Two others of the 2016 cohort have since written to Treasury querying the deviation and asking why Sassa did not give them 30 days’ notice to end their contracts.

Sassa told amaBhungane that it did not have to give notice: “A contractual relationship automatically ends at the end of the stipulated contract.” 

Sassa added that it was in the process of awarding the next round of SRD bids for the upcoming three-year cycle.

Impact

The impact of the bungling is clear from Sassa’s own figures.

In 2017 and 2018, it delivered 573 196 and 443 687 SRDs respectively in the form of food parcels and vouchers, according to the agency’s annual reports.

In the face of the coronavirus pandemic, Sassa extended eligibility for food parcel provision to child-headed households as well as to those dependent on other relief programmes shuttered during the lockdown, such as the National School Nutrition Programme.

Yet, by 25 May, Sassa had delivered only 73 493 food parcels this year. 

The department of social development, the parent department of Sassa, separately distributed many more parcels.

Since the lockdown in March, it distributed 218 413 in partnership with the Solidarity Fund and 523 490 in partnership with non-profits and via its own social workers.

The department of environment, forestry and fisheries supplied 1 500 food parcels. 

Of the total food parcels delivered by 25 May, Sassa’s contribution amounted to just 9%. 

Together, the initiatives have fed over 3.1-million people, the department of social development told Parliament in May, where one food parcel is estimated to feed four people, but this excludes donations and contributions made by various non-profits acting independently of the department.

Sassa admitted that it had not contracted any service providers for the first three months of 2020 but denied there was a food parcel shortage.

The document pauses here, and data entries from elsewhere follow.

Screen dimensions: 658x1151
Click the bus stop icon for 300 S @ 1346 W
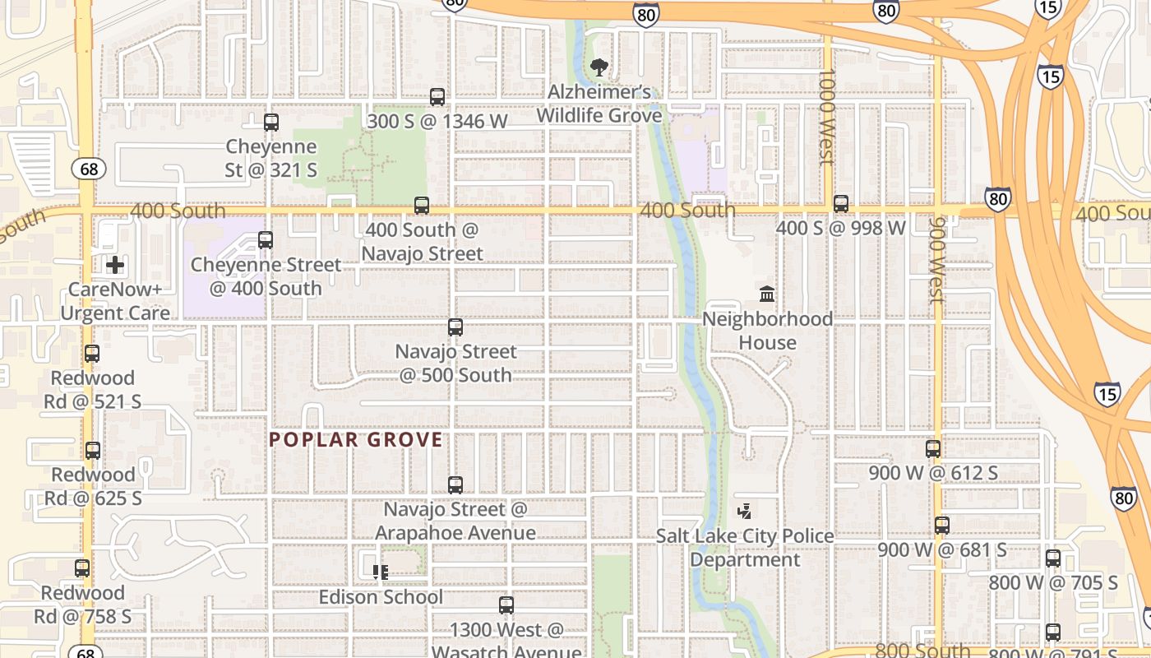click(437, 97)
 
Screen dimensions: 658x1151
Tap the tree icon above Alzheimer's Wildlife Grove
click(599, 67)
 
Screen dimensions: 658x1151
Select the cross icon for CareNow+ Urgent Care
click(115, 265)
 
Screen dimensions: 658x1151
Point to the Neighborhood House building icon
click(767, 294)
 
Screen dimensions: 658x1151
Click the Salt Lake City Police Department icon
click(745, 512)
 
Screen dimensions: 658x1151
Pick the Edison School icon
click(380, 572)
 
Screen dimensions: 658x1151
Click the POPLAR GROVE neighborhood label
click(356, 440)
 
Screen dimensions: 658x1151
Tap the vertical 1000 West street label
click(827, 117)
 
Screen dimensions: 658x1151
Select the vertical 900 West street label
click(936, 260)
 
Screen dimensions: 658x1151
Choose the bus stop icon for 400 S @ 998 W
click(840, 204)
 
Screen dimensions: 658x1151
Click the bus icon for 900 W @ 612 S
click(932, 449)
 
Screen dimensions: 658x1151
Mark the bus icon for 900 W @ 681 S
click(941, 525)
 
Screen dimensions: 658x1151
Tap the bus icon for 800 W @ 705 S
click(1052, 559)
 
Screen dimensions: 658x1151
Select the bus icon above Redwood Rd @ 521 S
click(92, 354)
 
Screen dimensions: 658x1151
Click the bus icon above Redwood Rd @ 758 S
click(82, 568)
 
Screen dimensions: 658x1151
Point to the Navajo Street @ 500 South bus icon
click(455, 327)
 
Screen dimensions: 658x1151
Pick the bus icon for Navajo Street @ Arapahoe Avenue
click(455, 485)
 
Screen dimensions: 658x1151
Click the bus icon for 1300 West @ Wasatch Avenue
click(506, 605)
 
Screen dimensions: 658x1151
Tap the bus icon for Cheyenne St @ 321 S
click(271, 123)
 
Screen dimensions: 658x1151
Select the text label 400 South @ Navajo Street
click(423, 242)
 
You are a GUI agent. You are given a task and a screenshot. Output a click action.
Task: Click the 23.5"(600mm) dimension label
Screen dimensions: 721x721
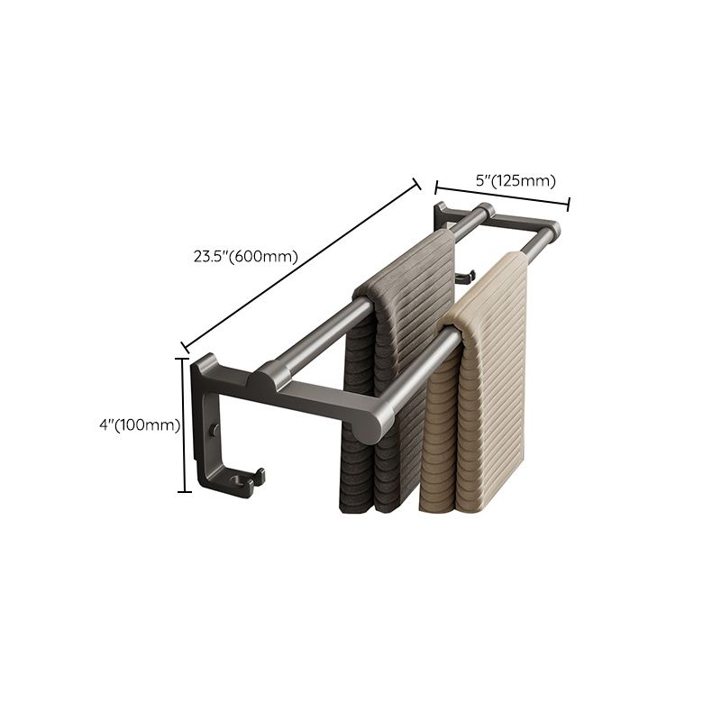pyautogui.click(x=245, y=256)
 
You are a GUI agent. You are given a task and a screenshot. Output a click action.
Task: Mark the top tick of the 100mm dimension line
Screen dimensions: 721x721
pyautogui.click(x=185, y=356)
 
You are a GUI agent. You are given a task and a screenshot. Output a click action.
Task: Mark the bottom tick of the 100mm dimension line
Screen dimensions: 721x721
pyautogui.click(x=185, y=491)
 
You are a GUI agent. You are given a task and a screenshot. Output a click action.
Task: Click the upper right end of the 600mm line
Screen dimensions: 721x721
pyautogui.click(x=417, y=183)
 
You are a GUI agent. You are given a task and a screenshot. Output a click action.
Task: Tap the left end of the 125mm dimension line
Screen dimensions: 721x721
pyautogui.click(x=437, y=188)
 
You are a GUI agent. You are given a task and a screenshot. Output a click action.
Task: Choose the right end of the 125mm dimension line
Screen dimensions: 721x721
pyautogui.click(x=569, y=205)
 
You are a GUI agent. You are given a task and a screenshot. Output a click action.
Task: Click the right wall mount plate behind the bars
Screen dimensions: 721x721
pyautogui.click(x=441, y=215)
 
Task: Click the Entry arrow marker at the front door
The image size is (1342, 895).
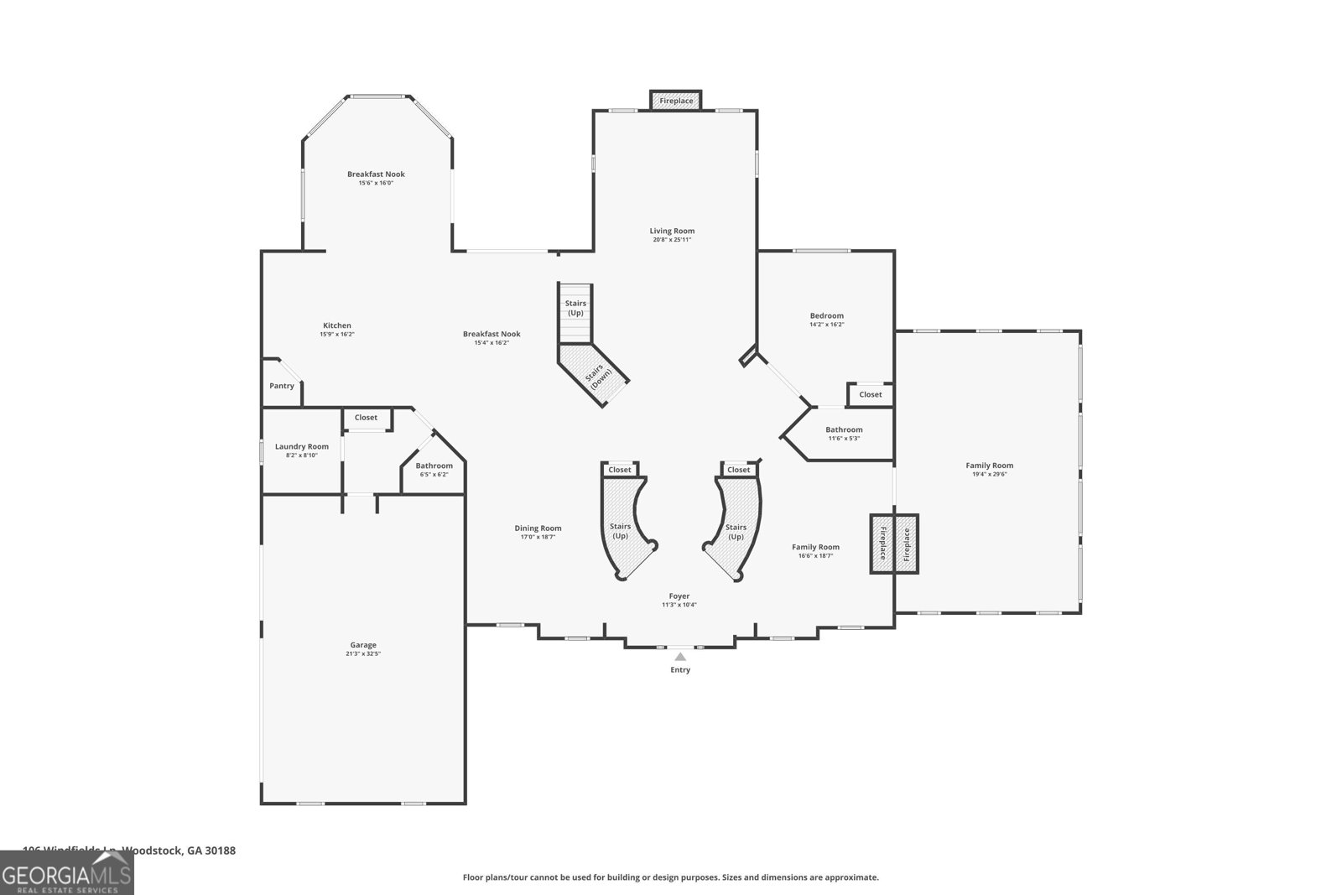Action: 680,657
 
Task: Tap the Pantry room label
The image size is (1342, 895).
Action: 282,386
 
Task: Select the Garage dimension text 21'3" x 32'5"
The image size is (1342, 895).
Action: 363,654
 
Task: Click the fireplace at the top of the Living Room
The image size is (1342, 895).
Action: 676,101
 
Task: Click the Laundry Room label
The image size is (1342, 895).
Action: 302,446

“I would not say there was [a] shortage, but unprecedented high demand [was] given birth to by the national disaster, and the fact that the Sassa’s offices had to lock down and therefore [the] processing of grants application was delayed increasing the demand for immediate relief of distress,” Ndlovu said.

“Issuing of food parcels is dependent on the budget and applicants meeting the eligibility criteria. The allocated budget for the 2020/21 is R407 million and the Agency can only provide assistance limited to available budget allocation.”